The tides are unpredictable.
Even when I'm in the water I'm
always conscious that there is a boat.
Sometimes
I forget to look though.
Other times I stubbornly close my eyes.
Maybe I want to see how long I can last in this tumultuous place.
Maybe I want to see how long it takes for my skin to get shrivelled
from being wet for too long.
I know how to float on my back.
When the waves have hushed
I could lay on my back for a long, long time
Staring up at the blue skies
and seeing what pictures the clouds are painting with shapes.
But there's no guarantee of what's going on beneath the surface.

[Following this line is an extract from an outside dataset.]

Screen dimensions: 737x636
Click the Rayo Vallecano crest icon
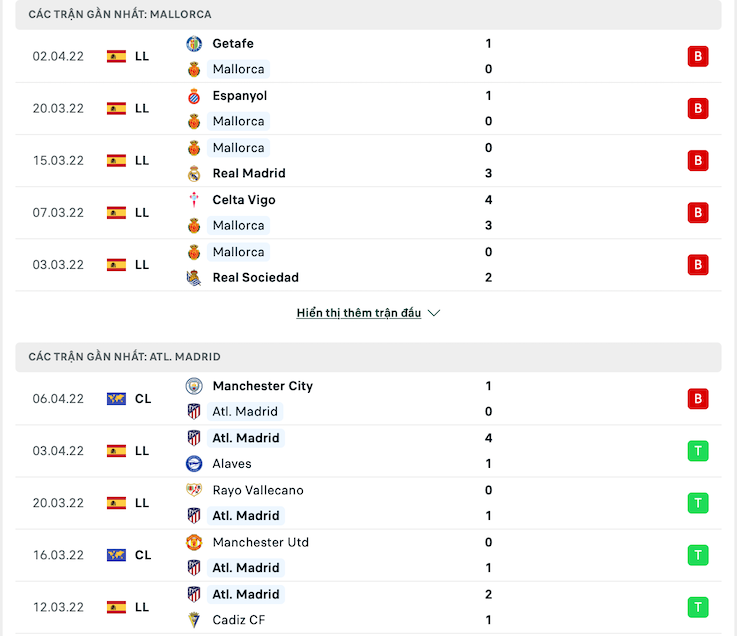pos(194,490)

I catch a glimpse of the boat - my lifeline.
Rain or shine I can without fail guarantee the presence of the boat.
And the
captain.
The captain with kind eyes that dance
and have a language of their own...
Eyes that lock mine and remind me that even if I am soaked through
and even if I forgot how to swim...

He wants to make me safe.
He wants to saturate me with a different kind of water.
Living water.
This captain who has laughter lines
and a smile that warms me to the very core
and makes me forget temperature of this ice cold water.
The
captain that reaches out one hand and has a towel in the other
ready to save me
and warm me up.

The captain who tells me
that I am
beautiful
even if my mascara (which is apparently not the water proof kind)
is running down my face
and even if my voice is hoarse from screaming for
help.
He tells me I could have whispered
and
he still would have heard.
He tells me that it doesn't tell me how long I've been in the storm
it's all ok now.
He tells me how I'll still get wet sometimes (from the sprays of the waves)
but he has plenty of umbrellas in his boat
and dry clothes... in my size.
He lifts me easily into the boat and into his arms and
everything
stops.
I don't even notice if its stormy or calm.
I don't notice if the rain is falling or the sun is shining.
I don't notice if there are dolphins are jumping
or if there are birds singing.

In this moment I just know that I am secure. I know that I will always be secure...
I know that the arms of my
captain are big and strong enough to hold me
and fight off the storm at the same time.
I know that I can listen to his heartbeat for as long as I want to.
I know that this boat is taking me on a
journey
of
freedom and liberty.
Sometimes I panic and try and grab the wheel and try and steer it.
But I soon realise that I've never sailed successfully on my own before
and I'm going round in circles.

and I let the captain take over again.
He
knows what he's doing and where he's going.
And besides,
when he's steering the boat
I can reach over the sides and help the others
who are still trapped in the salty water.
If I just had this boat on its own I probably wouldn't be much help...
I couldn't steer plus help the drowning people...
I'm glad there's not just a boat;
there's a sail too
and the captain.
A
3 in 1 kind of deal.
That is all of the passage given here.